Our nation’s most conservative federal appeals court, based in New Orleans, used a pro-gun Supreme Court decision to throw out the conviction of a man who had a rifle and a pistol at his home even though he was barred from possessing guns because of a domestic violence restraining order.
Judges in the Fifth Circuit flip-flopped after the Supreme Court decision, even though a three-judge panel had earlier upheld the guilty plea of Zackey Rahimi. The decision strikes down the federal law barring people like Rahimi, who allegedly assaulted his ex-girlfriend, from having guns.
“We conclude that (the law’s) ban on possession of firearms is an ‘outlier’ that our ancestors would never have accepted,’” wrote Judge Cory Wilson, a Trump appointee who has been a member of the National Rifle Association.
Rahimi was arrested after a month-long spree that included shooting at a driver in a car accident, shooting at a constable’s vehicle and firing in the air after a friend’s credit card was declined at a Whataburger restaurant.

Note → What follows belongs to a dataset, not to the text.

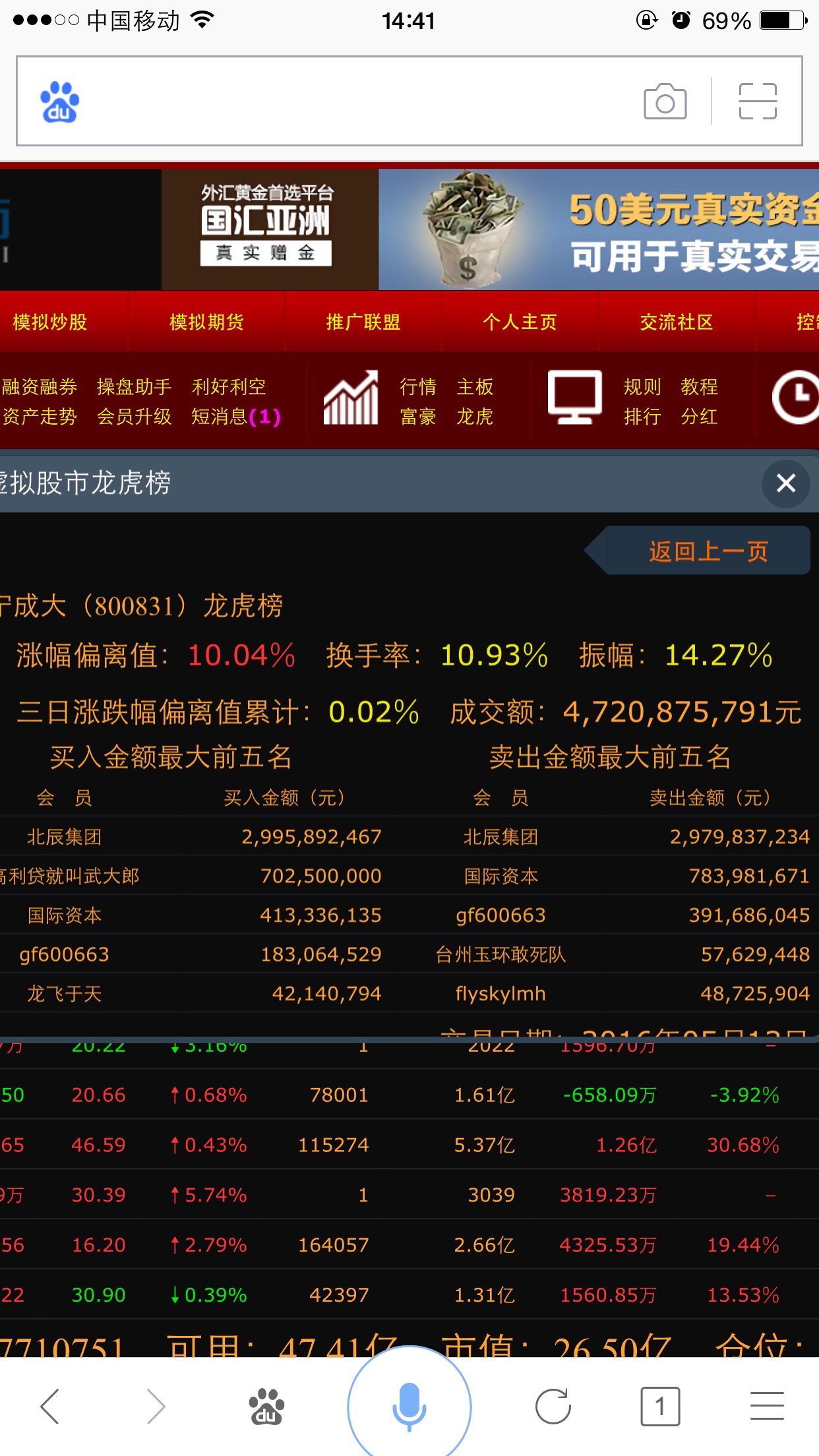Tap the microphone voice search button
The image size is (819, 1456).
click(x=409, y=1406)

A three-judge panel in the Fifth Circuit had already ruled against Rahimi, when the Supreme Court decided New York State Rifle & Pistol Association v. Bruen.

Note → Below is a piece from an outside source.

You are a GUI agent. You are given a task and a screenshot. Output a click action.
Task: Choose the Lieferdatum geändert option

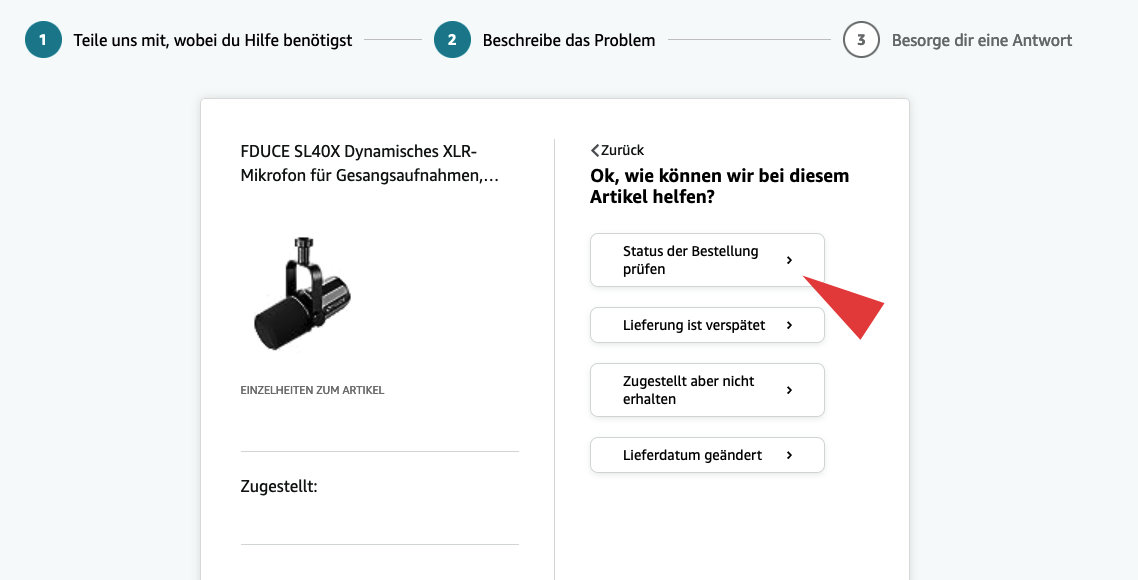692,455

That 6-3 decision, with all three of Trump’s NRA-endorsed justices voting for it, threw out a two-part test that federal and state courts used since a 2008 Supreme Court decision to reject most Second Amendment arguments of gun rights activists. Under the Bruen decision, the Supreme Court told lower courts to look at historical regulations to determine whether modern gun regulation is constitutionally permissible.

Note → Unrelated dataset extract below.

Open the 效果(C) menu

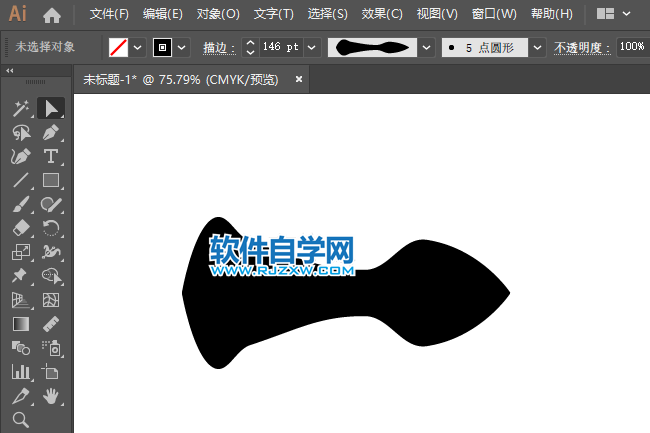coord(382,15)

Federal prosecutors argued that Rahimi wasn’t one of the “ordinary, law-abiding citizens” that the Supreme Court justices had in mind in the Bruen decision and that earlier English and American laws authorized disarming dangerous people.
Wilson wrote that Rahimi was included in people in the scope of the Second Amendment and that prosecutors hadn’t made their case with historical comparisons which included the English Militia Act of 1662.
“Under the Government’s reading, Congress could remove ‘unordinary’ or ‘irresponsible’ or ‘non-law abiding’ people – however expediently defined – from the scope of the Second Amendment,” Wilson wrote. “Could speeders be stripped of their right to keep and bear arms? Political nonconformists? People who do not recycle or drive an electric vehicle?”
Wilson was joined in the decision by Judge James Ho, another Trump appointee, and Judge Edith Jones, a Reagan appointee.
Attorney General Merrick Garland said the Justice Department will ask to have the decision reviewed.
“Whether analyzed through the lens of Supreme Court precedent, or of the text, history, and tradition of the Second Amendment, that statute is constitutional,” Garland said.
Shannon Watts, the founder of Moms Demand Action, called the decision a death sentence for women and families.
“When someone is able to secure a restraining order, we must do everything possible to keep them and their families safe – not empower the abuser with easy access to firearms.”
The Fifth Circuit has jurisdiction in the states of Mississippi, Louisiana and Texas and is packed with Republican-appointed judges. It has been called perhaps “America’s most dangerous court” and “a rogue court.”